Norte e Sul, “dois países diferentes” e o risco de aumento de bebés com anomalias
Os problemas de acesso às ecografias do SNS concentram-se sobretudo na região de Lisboa e Vale do Tejo, onde a carência de médicos obstetras é muito mais acentuada do que na região Norte. O Hospital de Santa Maria, por exemplo, não faz ecografias às grávidas de baixo risco “vindas do exterior”, nomeadamente encaminhadas pelos centros de saúde, admite, ao Observador o diretor da Obstetrícia, Alexandre Valentim Lourenço. Esta é uma situação comum à grande maioria dos hospitais de LVT. A falta de acesso das grávidas de baixo risco (a maioria) às ecografias é “preocupante”, admite o responsável, sublinhando: “Precisamos de cerca de 250 mil ecografias de qualidade por ano para todas as gravidezes do país”, sendo que, diz o responsável pela Obstetrícia do Santa Maria, a formação em Ecografia Obstétrica “é longa e precisa de centros com grande volume e patologia”.
No Hospital de São João, no Porto, a situação é bem diferente. “Neste momento, estamos a fazer ecografias de primeiro e segundo trimestre a grávidas” do exterior, garante a diretora do Serviço de Obstetrícia, sublinhando que os obstetras da unidade “realizam algumas ecografias em produção adicional”, fora do horário de trabalho, num esforço para não deixar ninguém de fora.
Questionada sobre o contraste com a região Sul, a responsável admite que “são dois países diferentes”, tal a dimensão da diferença na capacidade de resposta dos hospitais de uma e de outra região. “As dificuldades são preocupantes. A evolução deveria ser para melhor e não para pior. É importante que pelo menos a ecografia do primeiro trimestre seja feita por alguém idóneo”, sublinha Marina Moucho. Ainda assim, a especialista refere que há alternativas, caso a primeira ecografia não possa ser realizada entre as 11 e as 13 semanas de gestação, como o rastreio de DNA fetal, mais conhecido como rastreio pré-natal. “Claro que se uma grávida não fizer nem a ecografia de primeiro nem de segundo trimestre, nem o DNA fetal, começamos a ter problemas, e pode haver um aumento do número de bebés com anomalias”, alerta a médica.

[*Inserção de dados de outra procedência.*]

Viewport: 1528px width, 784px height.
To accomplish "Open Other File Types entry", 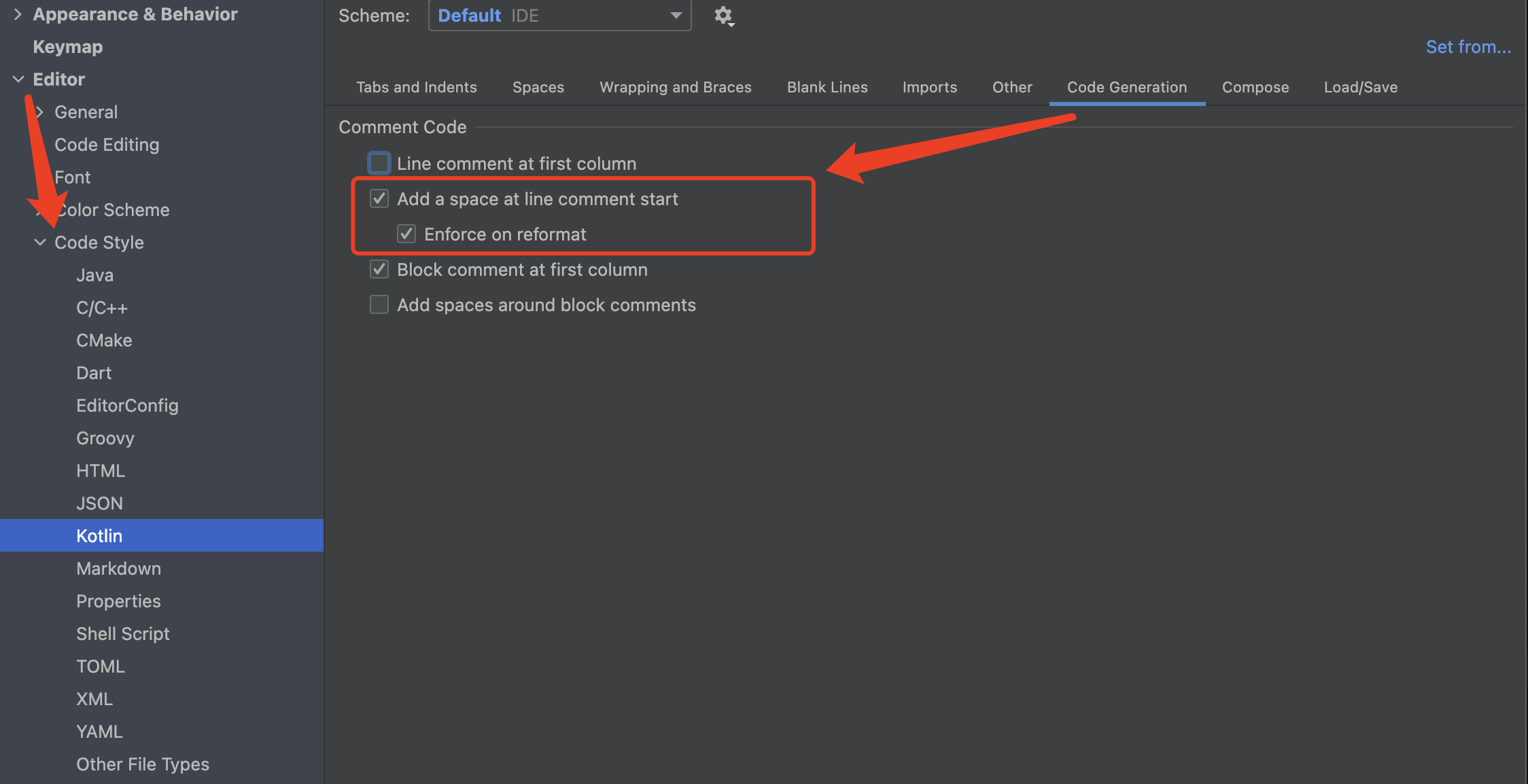I will 142,764.
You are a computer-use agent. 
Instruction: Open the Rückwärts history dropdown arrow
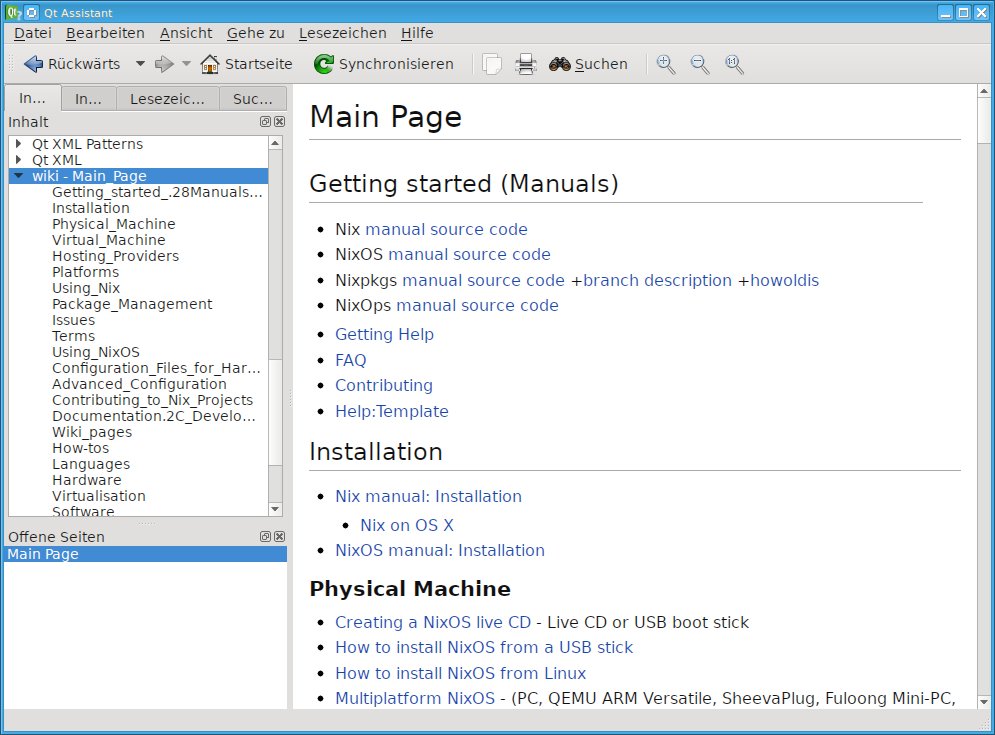[140, 64]
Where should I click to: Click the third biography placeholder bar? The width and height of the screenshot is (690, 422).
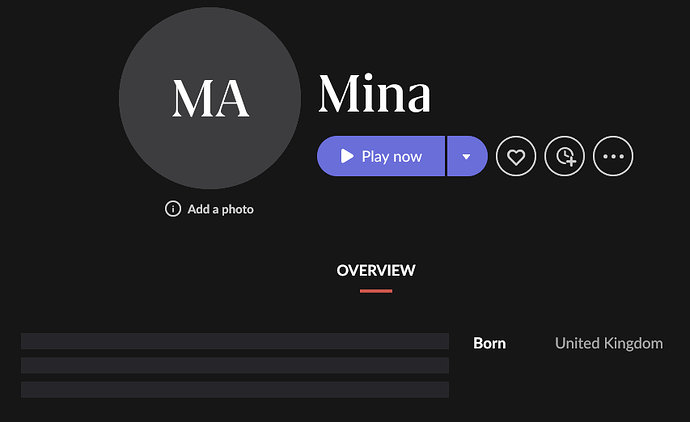click(235, 390)
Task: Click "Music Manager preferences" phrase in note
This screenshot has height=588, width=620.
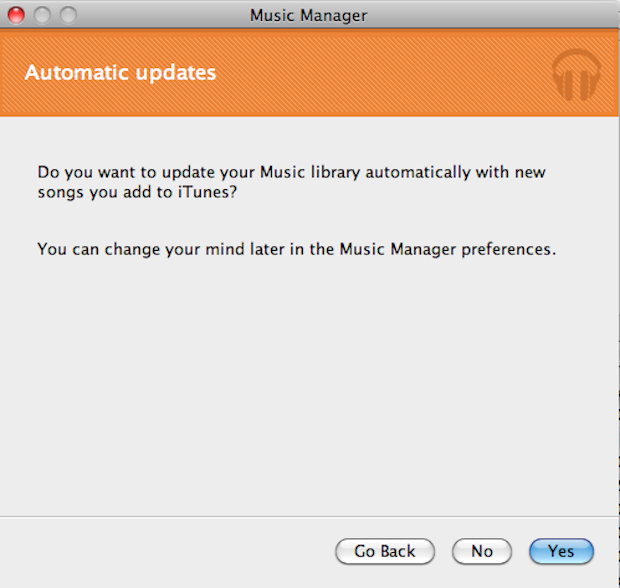Action: point(460,249)
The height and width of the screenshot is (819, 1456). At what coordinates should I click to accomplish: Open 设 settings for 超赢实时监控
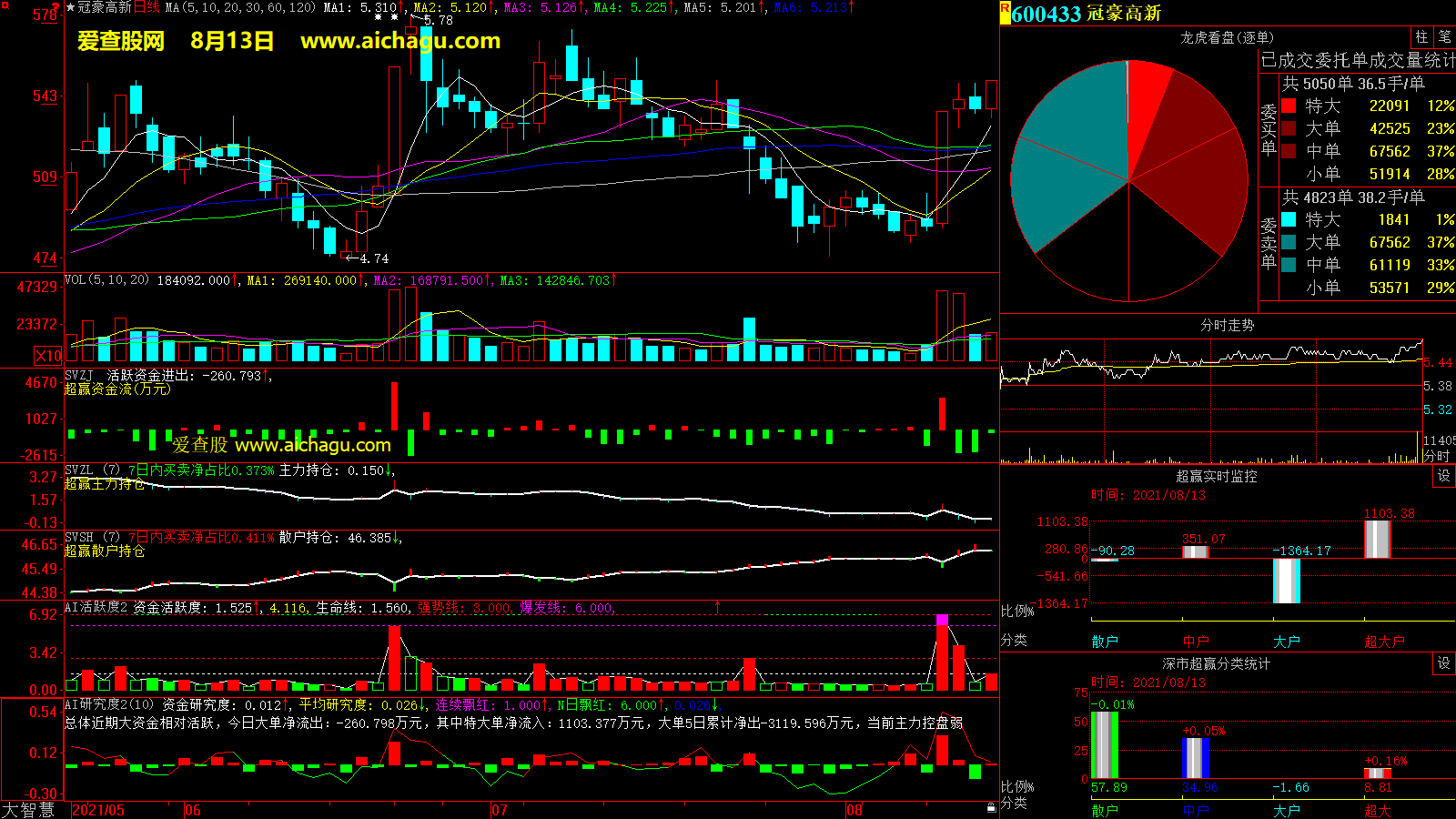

“Vamos ter gravidezes que vão resultar em bebés com deficiências profundas”, teme também Márcia Soares. “Estamos a andar para trás. Apetece-me dizer que, neste momento, as mulheres são obrigadas a agendarem a ecografia de primeiro trimestre antes de ficarem grávidas. Ou procurar zonas menos populosas, algo que me aconselharam a fazer”, conta.
Márcia Soares defende que “o estado tem de investir no SNS para não perder os médicos para o privado ou então pagar um valor justo às clínicas privadas para que as mulheres possam ser acompanhadas”.
O Observador questionou o Ministério da Saúde sobre as dificuldades de acesso das grávidas às ecografias no SNS e sobre que medidas estão a ser ponderadas para contornar a situação, mas não obteve resposta.